**SHORT TASK 1**. Before working through the records, list every chip or part number named in the LED driver discussion below.
───── SELECTED EXTRACT
Cool drivers.. too bad they don't have one that quite suites my needs.. I have to do 9 LEDs @ 700mA.. I already have plans to build my own drivers.. but some pre made units would have been nice..

I get the same efficiency they do with my design.. so I imagine it's very similar. Except I don't understand why they charge so much more for dimmable! I wasn't even planning to bother with that for this specific project.. no need really to dim lights in the kitchen... but the drivers I'm making based on the LM3404 chip have a PWM input.. all you'd have to do is use a little 555 timer to create a PWM pulse to do the dimming.. so cheap to do... unless.. hmm.. if they are dimmable by a standard wall dimmer... then I can understand... that would be difficult to achieve properly... if not impossible.

I'll end up paying around $40-50 in materials to construct a 9x700mA driver myself.. The same driver though could go up to 12x1000mA with my design.
 
thats nice Im sure, but do you have any ideas ragarding the question of this thread?
 
fuses would prevent over current hazards, but doesn't regulate the amount of current passing through that line to a specific level...
:anyone: thinking of wire gauges?

Thats true, however, the aim here is to prevent an overcurrent in case a section of the circuit fails, ie we need a failsafe mechanism.
In normal woking status, the current passing through each leg is determined by the PSU and the number of parallel legs.
 
thats nice Im sure, but do you have any ideas ragarding the question of this thread?


You answered yourself already... fuses.. the obvious solution.

Trying to rig up a transistor kill switch with a seperate current sensing resistor on each leg would require you opening up your xitanium driver and modifying some SMT components.. so I doubt that's on the table.

I'd just test it first.. get fast acting fuses and short 1 LED in a string to make sure all the fuses burn and there's no more power... It would be nice to have the 1 faulty string shut down like the link pictured with the LM317, but it's just not worth it.
──────────
───── RECORDS FOR THE EXERCISE
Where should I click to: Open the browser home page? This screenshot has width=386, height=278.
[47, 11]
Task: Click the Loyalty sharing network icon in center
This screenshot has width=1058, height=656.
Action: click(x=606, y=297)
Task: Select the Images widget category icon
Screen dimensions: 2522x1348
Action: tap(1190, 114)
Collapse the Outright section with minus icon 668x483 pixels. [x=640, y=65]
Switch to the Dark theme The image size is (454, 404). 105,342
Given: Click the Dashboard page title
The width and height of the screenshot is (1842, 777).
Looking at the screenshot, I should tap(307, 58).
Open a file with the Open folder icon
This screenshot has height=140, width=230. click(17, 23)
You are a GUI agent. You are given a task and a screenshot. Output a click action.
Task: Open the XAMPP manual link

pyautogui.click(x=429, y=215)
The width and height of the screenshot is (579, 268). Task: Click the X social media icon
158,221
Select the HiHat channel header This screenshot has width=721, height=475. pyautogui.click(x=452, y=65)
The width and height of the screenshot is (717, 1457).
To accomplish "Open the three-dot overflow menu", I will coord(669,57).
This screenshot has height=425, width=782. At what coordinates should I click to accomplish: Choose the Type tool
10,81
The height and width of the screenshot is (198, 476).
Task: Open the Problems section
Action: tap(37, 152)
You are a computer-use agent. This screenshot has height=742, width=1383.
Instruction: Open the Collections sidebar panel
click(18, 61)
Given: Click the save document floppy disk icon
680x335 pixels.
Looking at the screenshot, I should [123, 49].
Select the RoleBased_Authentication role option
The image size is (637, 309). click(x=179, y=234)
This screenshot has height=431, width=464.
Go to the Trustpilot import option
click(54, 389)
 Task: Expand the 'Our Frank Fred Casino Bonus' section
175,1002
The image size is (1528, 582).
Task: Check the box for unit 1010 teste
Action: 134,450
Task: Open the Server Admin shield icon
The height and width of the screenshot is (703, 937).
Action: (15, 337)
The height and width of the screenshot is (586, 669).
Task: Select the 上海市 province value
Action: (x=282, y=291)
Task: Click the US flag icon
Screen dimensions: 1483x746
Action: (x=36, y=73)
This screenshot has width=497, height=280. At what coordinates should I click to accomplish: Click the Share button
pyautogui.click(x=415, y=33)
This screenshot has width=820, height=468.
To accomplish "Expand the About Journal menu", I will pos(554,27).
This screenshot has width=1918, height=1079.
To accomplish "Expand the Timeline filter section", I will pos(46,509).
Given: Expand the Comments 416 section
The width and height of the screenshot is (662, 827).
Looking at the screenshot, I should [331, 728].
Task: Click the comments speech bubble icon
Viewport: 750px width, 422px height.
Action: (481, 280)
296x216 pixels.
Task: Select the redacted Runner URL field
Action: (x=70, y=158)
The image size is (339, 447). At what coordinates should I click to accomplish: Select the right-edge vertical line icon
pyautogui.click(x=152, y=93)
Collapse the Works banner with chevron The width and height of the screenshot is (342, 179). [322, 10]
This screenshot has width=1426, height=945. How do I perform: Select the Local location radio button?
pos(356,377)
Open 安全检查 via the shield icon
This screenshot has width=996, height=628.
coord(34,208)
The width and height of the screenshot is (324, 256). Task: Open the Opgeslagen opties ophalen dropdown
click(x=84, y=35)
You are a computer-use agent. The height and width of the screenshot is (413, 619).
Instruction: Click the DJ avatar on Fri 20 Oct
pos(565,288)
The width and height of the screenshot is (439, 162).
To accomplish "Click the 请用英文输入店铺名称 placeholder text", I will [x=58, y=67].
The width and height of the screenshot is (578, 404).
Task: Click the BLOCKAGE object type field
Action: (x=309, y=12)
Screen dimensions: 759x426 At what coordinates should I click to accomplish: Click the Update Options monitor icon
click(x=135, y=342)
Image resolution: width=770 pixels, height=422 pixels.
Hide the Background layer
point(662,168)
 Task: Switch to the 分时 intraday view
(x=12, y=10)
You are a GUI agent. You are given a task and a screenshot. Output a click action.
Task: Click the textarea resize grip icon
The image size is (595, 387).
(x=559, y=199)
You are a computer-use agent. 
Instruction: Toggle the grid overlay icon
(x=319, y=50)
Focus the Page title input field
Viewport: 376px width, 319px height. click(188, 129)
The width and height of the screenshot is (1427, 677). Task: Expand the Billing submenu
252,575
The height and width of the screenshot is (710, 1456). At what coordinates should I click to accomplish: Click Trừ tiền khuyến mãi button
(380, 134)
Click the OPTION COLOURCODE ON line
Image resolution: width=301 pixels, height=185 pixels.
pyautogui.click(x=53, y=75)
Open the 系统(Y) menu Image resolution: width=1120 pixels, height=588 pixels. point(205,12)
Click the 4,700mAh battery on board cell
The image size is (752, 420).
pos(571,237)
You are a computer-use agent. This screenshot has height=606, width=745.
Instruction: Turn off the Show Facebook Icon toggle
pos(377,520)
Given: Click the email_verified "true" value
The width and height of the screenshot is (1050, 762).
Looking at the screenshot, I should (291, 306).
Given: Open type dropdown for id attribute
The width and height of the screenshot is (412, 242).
──────────
**SHORT TASK 2**. Swap "icon" for "symbol" in the records from their first line through the line containing "I will coord(669,57).", and return only those lines with nothing else altered.

**EXERCISE ANSWER 1**.
- LM3404
- 555
- LM317

**EXERCISE ANSWER 2**.
Where should I click to: Open the browser home page? This screenshot has width=386, height=278.
[47, 11]
Task: Click the Loyalty sharing network symbol in center
This screenshot has width=1058, height=656.
Action: click(x=606, y=297)
Task: Select the Images widget category symbol
Screen dimensions: 2522x1348
Action: tap(1190, 114)
Collapse the Outright section with minus symbol 668x483 pixels. [x=640, y=65]
Switch to the Dark theme The image size is (454, 404). 105,342
Given: Click the Dashboard page title
The width and height of the screenshot is (1842, 777).
Looking at the screenshot, I should tap(307, 58).
Open a file with the Open folder symbol
This screenshot has height=140, width=230. click(17, 23)
You are a GUI agent. You are given a task and a screenshot. Output a click action.
Task: Open the XAMPP manual link

pyautogui.click(x=429, y=215)
The width and height of the screenshot is (579, 268). Task: Click the X social media symbol
158,221
Select the HiHat channel header This screenshot has width=721, height=475. pyautogui.click(x=452, y=65)
The width and height of the screenshot is (717, 1457).
To accomplish "Open the three-dot overflow menu", I will coord(669,57).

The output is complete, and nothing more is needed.